***** RECORDS SHOWN *****
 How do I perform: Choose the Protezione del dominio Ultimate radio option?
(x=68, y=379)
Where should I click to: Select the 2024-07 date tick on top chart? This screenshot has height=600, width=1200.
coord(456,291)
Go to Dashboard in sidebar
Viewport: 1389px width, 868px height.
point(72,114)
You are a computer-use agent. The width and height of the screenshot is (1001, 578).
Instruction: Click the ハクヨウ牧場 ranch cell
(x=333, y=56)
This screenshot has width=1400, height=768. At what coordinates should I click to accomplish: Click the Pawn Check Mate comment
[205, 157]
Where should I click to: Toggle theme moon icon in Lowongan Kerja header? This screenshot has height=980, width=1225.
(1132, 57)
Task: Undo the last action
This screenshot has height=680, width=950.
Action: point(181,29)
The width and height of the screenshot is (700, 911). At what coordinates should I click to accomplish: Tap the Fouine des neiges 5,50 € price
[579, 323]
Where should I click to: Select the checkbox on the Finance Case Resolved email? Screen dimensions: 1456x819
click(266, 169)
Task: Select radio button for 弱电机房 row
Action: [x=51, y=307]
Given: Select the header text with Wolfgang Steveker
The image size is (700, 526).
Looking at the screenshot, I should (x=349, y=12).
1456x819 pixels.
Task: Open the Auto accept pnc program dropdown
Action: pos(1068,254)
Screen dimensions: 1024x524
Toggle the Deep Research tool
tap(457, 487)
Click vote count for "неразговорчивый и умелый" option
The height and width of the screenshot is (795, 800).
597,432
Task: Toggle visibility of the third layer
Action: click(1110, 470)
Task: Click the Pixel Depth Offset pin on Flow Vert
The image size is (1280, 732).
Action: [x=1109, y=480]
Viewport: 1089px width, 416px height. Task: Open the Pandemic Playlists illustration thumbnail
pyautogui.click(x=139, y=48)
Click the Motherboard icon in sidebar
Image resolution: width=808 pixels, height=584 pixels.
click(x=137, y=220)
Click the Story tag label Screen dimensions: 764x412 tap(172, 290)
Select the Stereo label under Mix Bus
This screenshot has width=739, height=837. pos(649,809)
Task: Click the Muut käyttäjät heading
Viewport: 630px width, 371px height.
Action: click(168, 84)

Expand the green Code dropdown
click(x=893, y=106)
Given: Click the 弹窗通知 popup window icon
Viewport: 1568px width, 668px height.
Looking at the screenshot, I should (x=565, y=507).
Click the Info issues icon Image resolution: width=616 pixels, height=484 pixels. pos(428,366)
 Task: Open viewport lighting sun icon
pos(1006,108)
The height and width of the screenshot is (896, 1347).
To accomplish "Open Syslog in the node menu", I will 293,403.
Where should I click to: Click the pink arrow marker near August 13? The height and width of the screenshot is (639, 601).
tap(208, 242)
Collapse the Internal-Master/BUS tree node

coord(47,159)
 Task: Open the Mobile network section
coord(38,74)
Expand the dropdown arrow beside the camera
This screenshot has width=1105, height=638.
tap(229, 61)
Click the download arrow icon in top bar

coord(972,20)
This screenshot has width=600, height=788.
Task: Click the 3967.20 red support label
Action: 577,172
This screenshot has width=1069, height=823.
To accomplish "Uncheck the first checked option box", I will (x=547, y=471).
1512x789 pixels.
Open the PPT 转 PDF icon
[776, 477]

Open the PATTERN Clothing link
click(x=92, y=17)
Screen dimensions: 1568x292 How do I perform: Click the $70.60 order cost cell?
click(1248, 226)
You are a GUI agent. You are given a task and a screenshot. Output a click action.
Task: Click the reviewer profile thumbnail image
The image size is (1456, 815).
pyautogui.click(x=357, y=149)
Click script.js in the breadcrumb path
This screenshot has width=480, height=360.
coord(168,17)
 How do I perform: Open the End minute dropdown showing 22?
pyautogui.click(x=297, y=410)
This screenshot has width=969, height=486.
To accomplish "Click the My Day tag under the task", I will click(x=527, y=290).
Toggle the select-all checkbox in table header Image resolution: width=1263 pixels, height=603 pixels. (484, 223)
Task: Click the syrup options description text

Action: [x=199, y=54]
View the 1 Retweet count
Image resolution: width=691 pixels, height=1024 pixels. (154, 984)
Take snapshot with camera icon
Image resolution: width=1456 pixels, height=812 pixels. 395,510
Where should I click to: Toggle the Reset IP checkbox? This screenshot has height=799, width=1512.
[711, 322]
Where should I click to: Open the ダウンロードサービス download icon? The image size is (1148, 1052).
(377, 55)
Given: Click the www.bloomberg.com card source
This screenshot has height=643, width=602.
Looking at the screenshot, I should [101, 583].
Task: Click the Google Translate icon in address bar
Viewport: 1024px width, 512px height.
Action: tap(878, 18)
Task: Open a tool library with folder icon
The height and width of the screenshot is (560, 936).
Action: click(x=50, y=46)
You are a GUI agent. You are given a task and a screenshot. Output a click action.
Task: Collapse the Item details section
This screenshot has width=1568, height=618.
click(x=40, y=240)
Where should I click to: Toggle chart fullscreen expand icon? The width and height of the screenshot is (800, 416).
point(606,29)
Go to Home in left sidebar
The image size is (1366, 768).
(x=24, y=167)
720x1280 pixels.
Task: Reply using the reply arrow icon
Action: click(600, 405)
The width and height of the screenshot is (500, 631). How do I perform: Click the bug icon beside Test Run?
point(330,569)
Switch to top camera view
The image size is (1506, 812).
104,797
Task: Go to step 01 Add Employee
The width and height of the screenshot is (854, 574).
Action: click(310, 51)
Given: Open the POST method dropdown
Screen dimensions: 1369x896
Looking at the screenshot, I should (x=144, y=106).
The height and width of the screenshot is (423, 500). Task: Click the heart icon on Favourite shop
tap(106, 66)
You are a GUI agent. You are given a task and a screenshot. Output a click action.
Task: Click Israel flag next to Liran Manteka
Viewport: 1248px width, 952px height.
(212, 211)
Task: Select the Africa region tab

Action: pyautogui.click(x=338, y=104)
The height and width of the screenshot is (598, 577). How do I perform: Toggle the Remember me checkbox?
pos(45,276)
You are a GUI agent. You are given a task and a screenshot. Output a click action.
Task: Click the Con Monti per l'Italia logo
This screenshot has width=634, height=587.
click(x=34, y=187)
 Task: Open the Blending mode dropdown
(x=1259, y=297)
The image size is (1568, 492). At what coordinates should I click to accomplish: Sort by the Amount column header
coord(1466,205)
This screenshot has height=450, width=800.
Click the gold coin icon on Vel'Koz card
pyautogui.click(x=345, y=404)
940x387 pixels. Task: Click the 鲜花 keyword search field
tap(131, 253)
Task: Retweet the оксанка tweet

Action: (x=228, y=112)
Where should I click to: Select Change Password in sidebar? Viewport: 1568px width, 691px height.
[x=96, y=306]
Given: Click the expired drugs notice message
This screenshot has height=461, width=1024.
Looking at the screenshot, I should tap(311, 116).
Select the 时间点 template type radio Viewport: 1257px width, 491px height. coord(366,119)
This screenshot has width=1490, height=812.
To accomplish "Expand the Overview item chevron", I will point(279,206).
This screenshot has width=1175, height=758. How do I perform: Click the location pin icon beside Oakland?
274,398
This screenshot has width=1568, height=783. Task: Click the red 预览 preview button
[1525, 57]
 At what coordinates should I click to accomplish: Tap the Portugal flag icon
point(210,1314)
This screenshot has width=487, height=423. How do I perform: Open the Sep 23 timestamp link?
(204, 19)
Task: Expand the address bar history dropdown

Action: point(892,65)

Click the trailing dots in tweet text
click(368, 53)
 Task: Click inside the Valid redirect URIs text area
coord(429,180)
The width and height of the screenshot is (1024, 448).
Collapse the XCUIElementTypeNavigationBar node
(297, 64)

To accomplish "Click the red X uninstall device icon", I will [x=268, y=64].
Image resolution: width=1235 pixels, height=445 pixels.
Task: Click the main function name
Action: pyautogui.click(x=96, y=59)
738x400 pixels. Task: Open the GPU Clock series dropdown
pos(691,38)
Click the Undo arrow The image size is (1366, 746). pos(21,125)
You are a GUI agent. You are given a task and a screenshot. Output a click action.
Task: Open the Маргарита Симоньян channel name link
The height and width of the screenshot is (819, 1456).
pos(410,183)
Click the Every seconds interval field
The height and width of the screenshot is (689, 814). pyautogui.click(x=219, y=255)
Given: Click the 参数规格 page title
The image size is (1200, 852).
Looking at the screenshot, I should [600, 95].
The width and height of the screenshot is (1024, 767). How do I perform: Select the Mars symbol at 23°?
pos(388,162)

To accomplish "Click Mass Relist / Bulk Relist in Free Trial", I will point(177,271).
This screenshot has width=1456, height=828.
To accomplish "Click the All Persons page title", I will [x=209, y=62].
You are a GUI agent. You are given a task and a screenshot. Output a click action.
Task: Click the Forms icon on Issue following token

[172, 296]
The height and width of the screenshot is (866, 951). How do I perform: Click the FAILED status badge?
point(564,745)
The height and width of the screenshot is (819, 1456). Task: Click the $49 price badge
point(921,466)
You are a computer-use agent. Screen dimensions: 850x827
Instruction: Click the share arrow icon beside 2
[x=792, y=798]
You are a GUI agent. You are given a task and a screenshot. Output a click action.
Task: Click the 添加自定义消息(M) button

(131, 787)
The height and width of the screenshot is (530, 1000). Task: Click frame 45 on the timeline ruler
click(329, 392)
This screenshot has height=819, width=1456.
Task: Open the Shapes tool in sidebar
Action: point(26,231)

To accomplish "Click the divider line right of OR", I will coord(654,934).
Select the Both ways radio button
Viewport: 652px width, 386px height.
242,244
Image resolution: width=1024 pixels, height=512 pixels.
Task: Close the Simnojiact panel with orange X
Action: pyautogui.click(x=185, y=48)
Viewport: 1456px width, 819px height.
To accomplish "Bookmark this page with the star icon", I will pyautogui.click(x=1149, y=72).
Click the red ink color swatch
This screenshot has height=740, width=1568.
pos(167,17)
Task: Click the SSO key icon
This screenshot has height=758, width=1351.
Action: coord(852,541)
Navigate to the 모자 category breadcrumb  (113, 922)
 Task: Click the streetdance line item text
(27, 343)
*****
Copy each line of the material above that contains the string "point", matching case exactly.

point(72,114)
Action: point(181,29)
point(606,29)
point(330,569)
To accomplish "Expand the Overview item chevron", I will point(279,206).
point(210,1314)
Action: point(892,65)
To accomplish "Click Mass Relist / Bulk Relist in Free Trial", I will point(177,271).
point(564,745)
point(921,466)
Action: point(26,231)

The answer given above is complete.